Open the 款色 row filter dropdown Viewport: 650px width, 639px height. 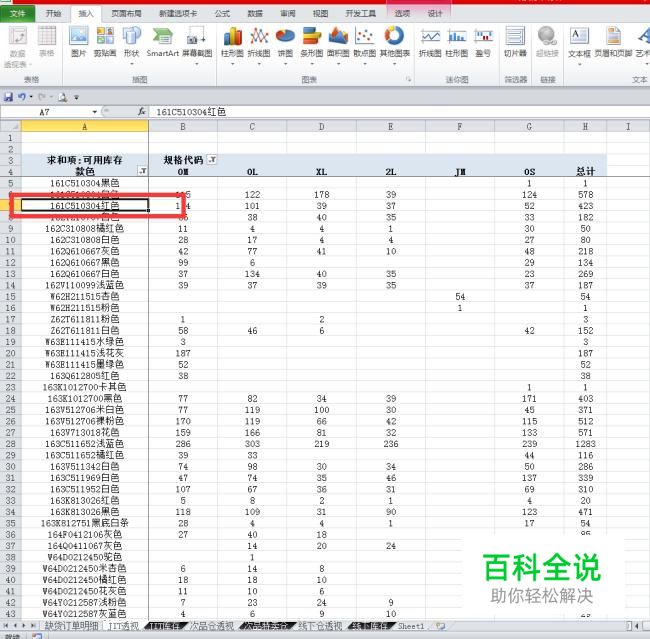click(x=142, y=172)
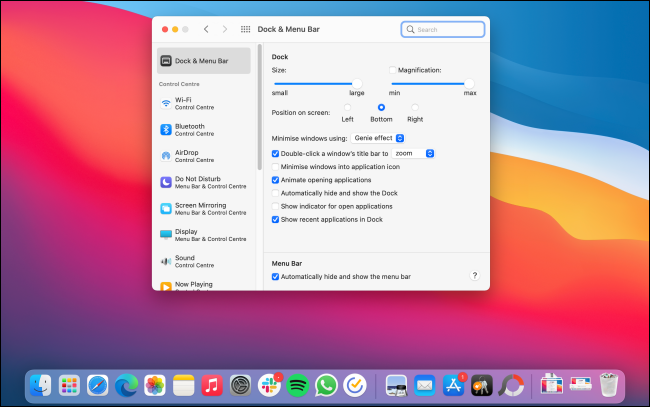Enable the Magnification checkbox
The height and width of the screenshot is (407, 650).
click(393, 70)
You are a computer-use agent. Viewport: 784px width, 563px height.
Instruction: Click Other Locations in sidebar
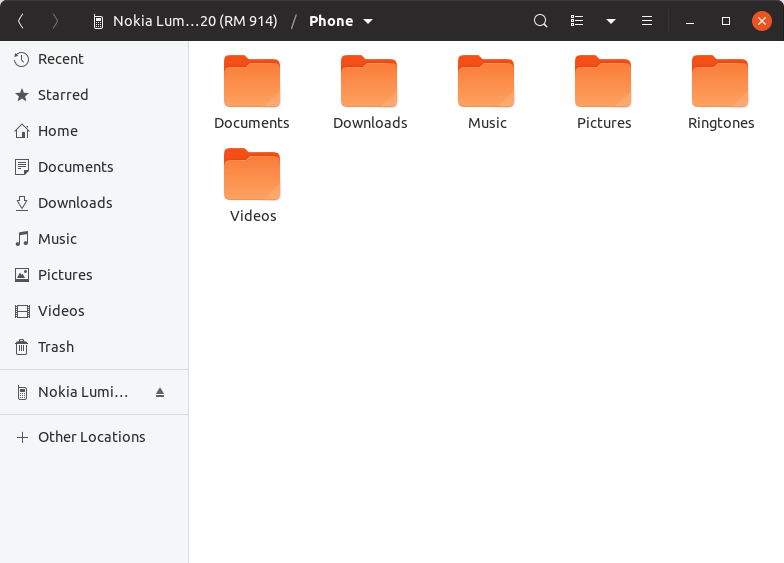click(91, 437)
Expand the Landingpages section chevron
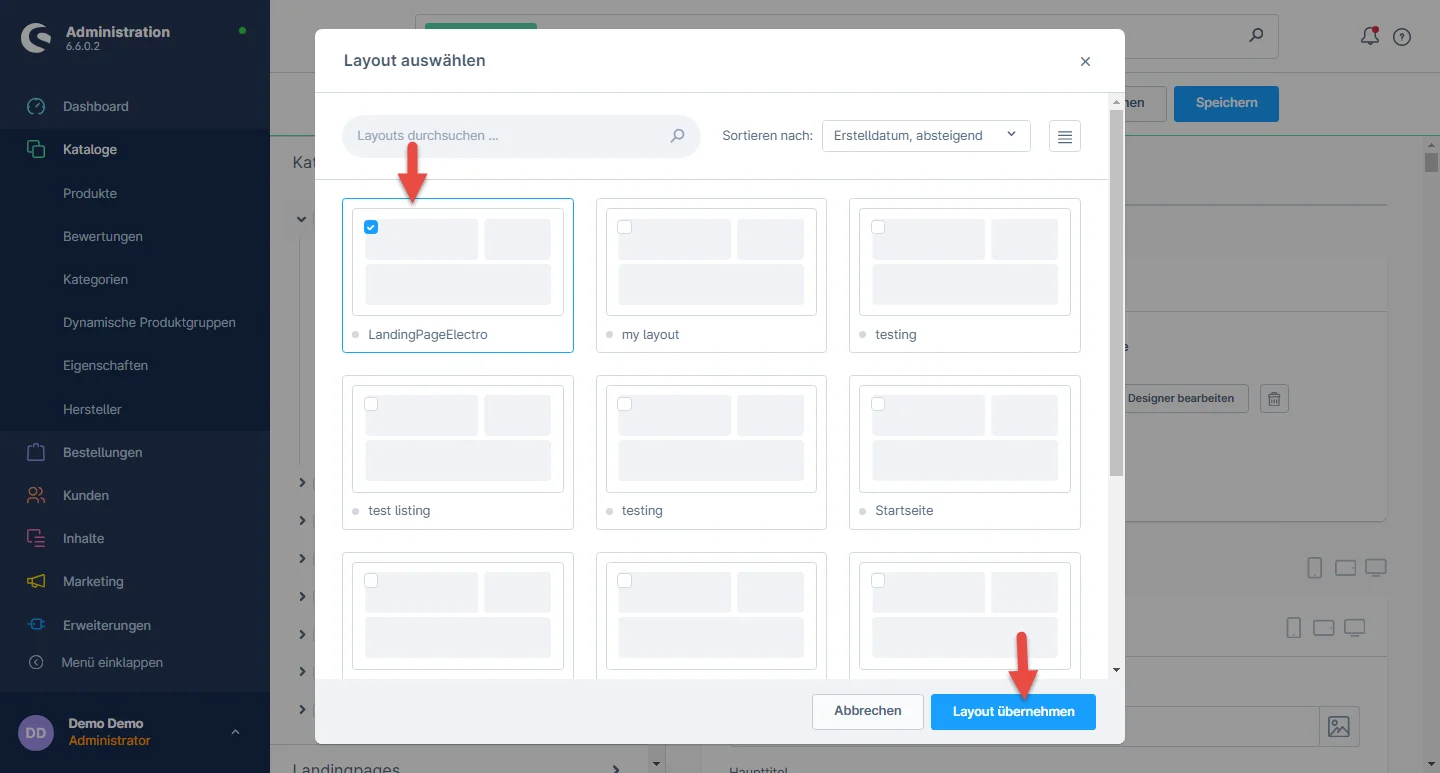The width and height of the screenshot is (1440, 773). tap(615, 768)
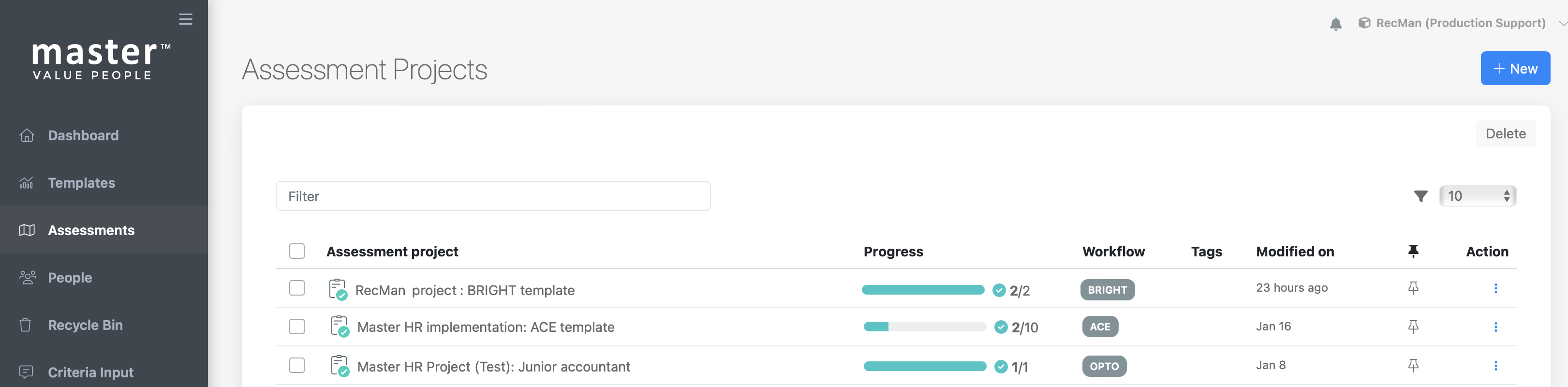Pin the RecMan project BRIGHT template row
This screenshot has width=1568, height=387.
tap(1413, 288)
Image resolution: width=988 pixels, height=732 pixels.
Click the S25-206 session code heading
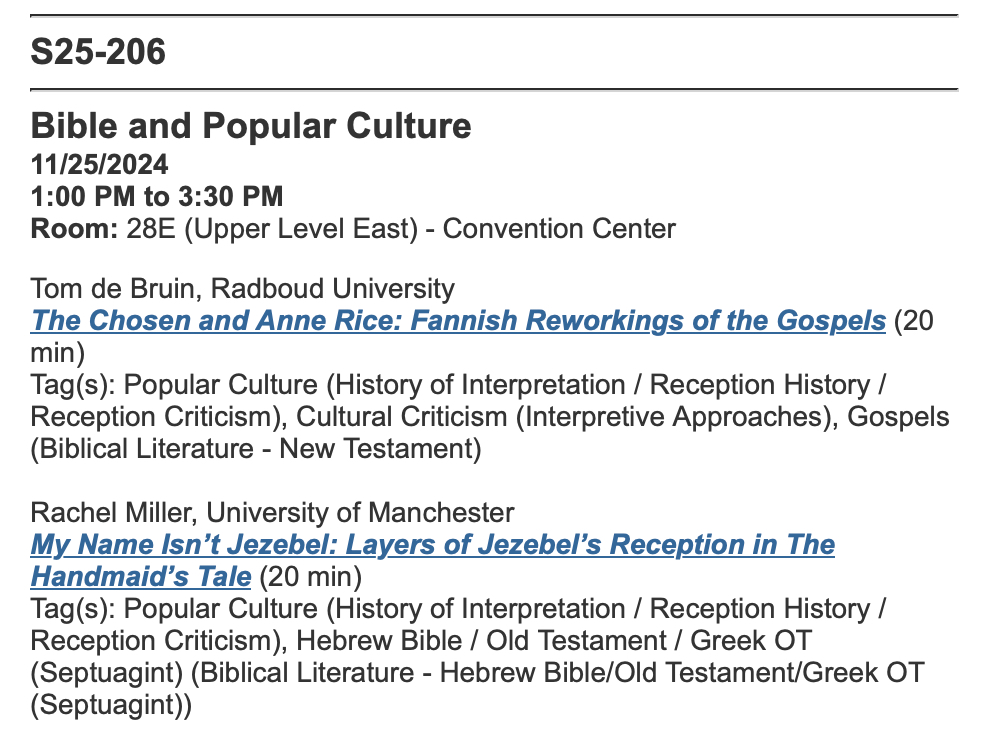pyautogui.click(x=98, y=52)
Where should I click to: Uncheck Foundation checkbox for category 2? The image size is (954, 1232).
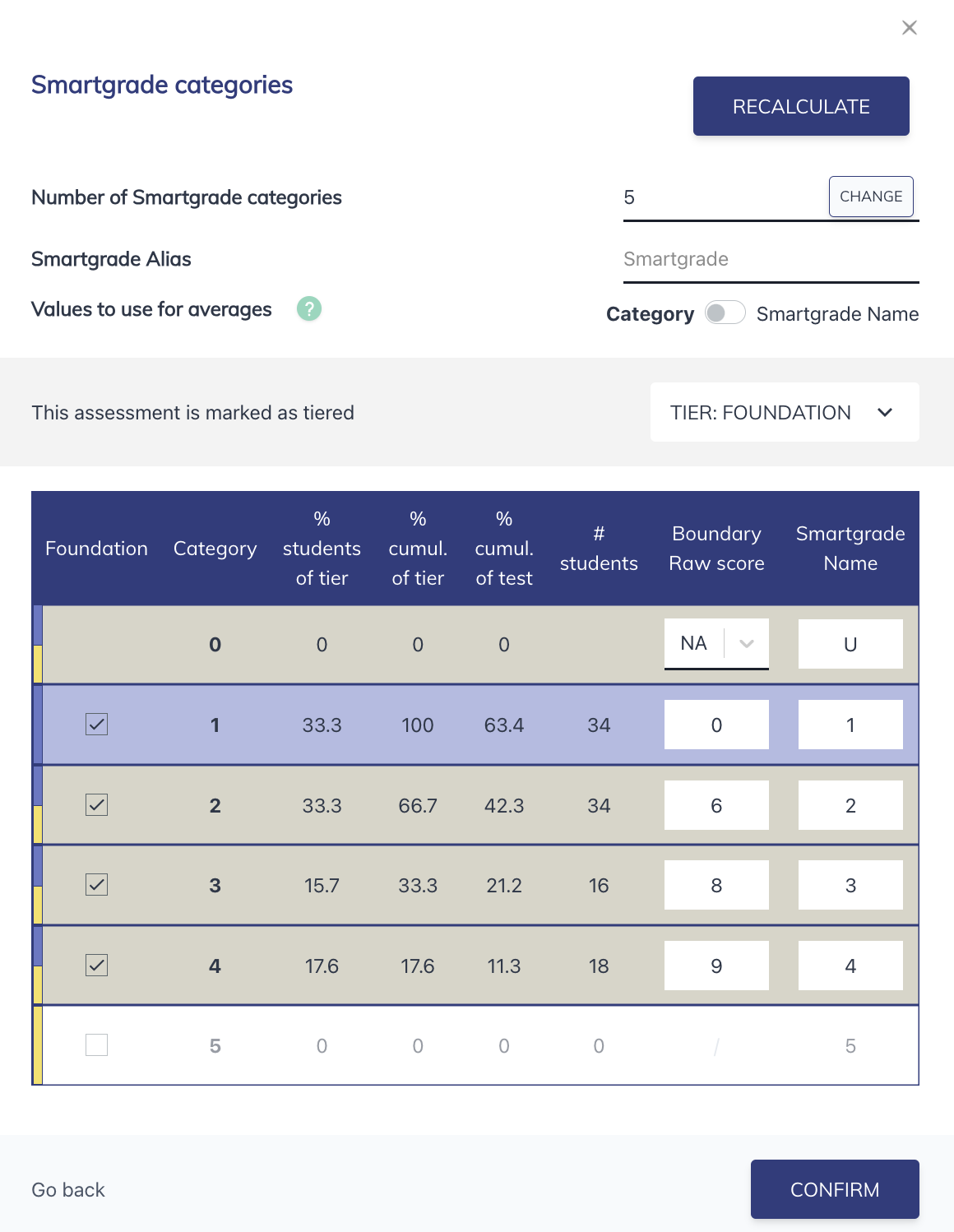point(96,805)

• [What the task asks]
Would you copy the lines from the one holding "Expand the Landingpages section chevron" down to the last line of the material, both included, exactly and with nothing added, skipping the pictures?

• [Output for this task]
Expand the Landingpages section chevron
The width and height of the screenshot is (1440, 773). tap(615, 768)
Pin the RecMan project BRIGHT template row
This screenshot has width=1568, height=387.
tap(1413, 288)
Image resolution: width=988 pixels, height=732 pixels.
Click the S25-206 session code heading
pyautogui.click(x=98, y=52)
Where should I click to: Uncheck Foundation checkbox for category 2? The image size is (954, 1232).
point(96,805)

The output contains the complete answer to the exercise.